Wie kann das sein? Wo liegt dann das Leck (Amazon-Account gehackt, Phising, ...)? Wie gehe ich am Besten vor?

Vielen Dank für jeden Hinweis.
Viele Grüße
Swen


----------



## Hippo (21 Dezember 2017)

Strafanzeige war exakt der richtige Weg.
Denn der Staatsanwalt kriegt die Daten.


----------



## Reducal (21 Dezember 2017)

Hippo schrieb:


> Denn der Staatsanwalt kriegt die Daten.


Aber leider nur mit richterlichem Beschluss. In der Regel werden solche Codes als Beute sofort weiter verkauft und das Einlösen machen meist Amazon-Kunden, die günstig dran gekommen sind. Oder, und jetzt wird's kompliziert, das Auscashen erfolgt über Amazon-Payment. Das Zahlungssystem kann man, ähnlich PayPal, vielseitig verwenden. Zuvor wurde freilich ein Fakeaccount bei Amazon eingerichtet.

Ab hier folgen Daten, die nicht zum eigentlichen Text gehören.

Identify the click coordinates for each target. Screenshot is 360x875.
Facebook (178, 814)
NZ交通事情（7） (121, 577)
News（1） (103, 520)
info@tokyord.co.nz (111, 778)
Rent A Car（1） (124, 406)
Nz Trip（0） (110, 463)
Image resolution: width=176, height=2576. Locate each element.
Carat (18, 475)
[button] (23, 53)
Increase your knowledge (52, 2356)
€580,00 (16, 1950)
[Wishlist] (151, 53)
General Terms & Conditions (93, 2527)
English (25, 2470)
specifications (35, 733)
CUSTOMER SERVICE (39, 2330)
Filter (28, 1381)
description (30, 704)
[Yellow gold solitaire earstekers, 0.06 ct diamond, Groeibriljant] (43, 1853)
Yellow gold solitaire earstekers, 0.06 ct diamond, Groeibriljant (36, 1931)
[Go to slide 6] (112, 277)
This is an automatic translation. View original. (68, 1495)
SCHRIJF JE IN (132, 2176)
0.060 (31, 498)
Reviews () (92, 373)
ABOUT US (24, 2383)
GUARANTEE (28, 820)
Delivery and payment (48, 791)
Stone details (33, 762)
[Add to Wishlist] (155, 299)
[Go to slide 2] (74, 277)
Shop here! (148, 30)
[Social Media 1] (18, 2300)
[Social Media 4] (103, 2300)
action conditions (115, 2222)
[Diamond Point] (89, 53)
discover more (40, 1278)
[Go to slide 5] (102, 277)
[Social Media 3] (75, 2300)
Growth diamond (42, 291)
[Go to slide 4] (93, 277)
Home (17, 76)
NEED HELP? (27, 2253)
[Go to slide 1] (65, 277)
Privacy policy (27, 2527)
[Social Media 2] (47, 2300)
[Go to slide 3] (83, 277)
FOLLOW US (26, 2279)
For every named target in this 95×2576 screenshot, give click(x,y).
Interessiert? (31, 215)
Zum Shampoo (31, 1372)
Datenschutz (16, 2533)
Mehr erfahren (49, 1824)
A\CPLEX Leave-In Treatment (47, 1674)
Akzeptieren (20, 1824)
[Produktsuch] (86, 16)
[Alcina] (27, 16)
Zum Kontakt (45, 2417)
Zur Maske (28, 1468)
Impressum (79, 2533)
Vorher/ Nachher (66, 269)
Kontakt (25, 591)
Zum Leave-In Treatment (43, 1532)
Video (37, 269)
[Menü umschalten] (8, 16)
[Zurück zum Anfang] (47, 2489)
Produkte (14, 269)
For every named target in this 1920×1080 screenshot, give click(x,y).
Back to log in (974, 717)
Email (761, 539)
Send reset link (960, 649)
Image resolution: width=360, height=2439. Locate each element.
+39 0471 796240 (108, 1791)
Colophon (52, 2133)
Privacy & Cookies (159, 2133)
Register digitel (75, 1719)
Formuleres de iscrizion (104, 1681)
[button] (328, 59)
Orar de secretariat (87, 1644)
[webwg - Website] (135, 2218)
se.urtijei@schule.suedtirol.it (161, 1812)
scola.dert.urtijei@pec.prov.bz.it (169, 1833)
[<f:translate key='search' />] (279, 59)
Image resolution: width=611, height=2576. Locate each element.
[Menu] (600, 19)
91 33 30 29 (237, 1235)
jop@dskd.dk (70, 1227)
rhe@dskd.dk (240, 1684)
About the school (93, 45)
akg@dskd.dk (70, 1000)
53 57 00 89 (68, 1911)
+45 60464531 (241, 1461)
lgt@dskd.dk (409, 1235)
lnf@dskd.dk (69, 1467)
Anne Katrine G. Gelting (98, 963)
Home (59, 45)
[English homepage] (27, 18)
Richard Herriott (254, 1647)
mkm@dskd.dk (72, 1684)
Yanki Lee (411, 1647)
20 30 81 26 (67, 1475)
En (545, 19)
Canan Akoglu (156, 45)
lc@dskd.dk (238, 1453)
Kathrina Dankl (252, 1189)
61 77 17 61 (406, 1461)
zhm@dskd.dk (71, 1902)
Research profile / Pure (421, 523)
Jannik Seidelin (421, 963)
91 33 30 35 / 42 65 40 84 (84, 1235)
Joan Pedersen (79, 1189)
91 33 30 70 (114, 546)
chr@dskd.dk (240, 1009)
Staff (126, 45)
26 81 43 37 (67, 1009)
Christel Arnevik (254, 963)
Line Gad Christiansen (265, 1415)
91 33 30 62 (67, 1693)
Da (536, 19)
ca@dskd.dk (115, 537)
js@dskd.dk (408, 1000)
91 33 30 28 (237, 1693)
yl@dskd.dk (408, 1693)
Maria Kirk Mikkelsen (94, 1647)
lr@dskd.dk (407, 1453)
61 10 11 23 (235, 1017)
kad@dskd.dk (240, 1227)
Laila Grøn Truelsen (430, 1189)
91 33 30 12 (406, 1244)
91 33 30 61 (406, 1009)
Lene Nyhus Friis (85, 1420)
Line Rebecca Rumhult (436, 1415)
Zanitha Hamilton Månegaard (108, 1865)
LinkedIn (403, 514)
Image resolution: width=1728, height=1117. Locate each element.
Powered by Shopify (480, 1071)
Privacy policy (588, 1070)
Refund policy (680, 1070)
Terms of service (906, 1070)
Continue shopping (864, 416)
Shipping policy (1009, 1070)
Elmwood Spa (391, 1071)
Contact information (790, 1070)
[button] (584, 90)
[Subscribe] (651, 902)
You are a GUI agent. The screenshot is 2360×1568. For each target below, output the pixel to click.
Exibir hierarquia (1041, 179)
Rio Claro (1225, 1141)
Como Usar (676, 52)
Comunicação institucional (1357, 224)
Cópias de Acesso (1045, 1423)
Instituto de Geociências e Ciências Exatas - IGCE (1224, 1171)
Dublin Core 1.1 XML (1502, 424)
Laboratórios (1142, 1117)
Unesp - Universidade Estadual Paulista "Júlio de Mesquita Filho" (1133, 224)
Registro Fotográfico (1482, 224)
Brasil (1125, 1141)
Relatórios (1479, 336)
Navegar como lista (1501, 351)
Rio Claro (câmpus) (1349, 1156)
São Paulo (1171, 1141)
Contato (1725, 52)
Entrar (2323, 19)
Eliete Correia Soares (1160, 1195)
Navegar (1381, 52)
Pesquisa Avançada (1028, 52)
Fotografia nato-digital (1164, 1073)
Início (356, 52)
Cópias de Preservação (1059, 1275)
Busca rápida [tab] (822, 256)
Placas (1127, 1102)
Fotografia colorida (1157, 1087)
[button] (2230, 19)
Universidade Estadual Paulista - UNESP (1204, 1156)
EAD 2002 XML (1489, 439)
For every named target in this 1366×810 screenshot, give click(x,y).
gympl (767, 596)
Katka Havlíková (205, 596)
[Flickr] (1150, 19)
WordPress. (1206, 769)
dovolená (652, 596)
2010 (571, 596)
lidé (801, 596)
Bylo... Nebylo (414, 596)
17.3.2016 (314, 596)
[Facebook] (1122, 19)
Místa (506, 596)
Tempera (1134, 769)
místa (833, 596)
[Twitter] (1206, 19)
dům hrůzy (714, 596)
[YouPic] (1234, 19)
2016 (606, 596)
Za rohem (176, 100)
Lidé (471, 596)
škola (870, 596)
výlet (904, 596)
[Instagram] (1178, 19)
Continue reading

AmazonBetroffener schrieb:


> Wo liegt dann das Leck?


Aller Wahrscheinlichkeit nach irgendwo bei dir!


----------



## SD123 (22 November 2018)

Wie die das heutzutage hinbekommen, das ein Amazon Gutschein gehackt werden kann.


----------



## Reducal (22 November 2018)

SD123 schrieb:


> Wie die das heutzutage hinbekommen, das ein Amazon Gutschein gehackt werden kann.


Die Guthabencodes werden nicht gehackt, die werden i. d. R. gephisht. Gewinnung der Kontrolle der Codes ist mannigfaltig und mit der dazugehörigen kriminellen Energie recht simpel.


----------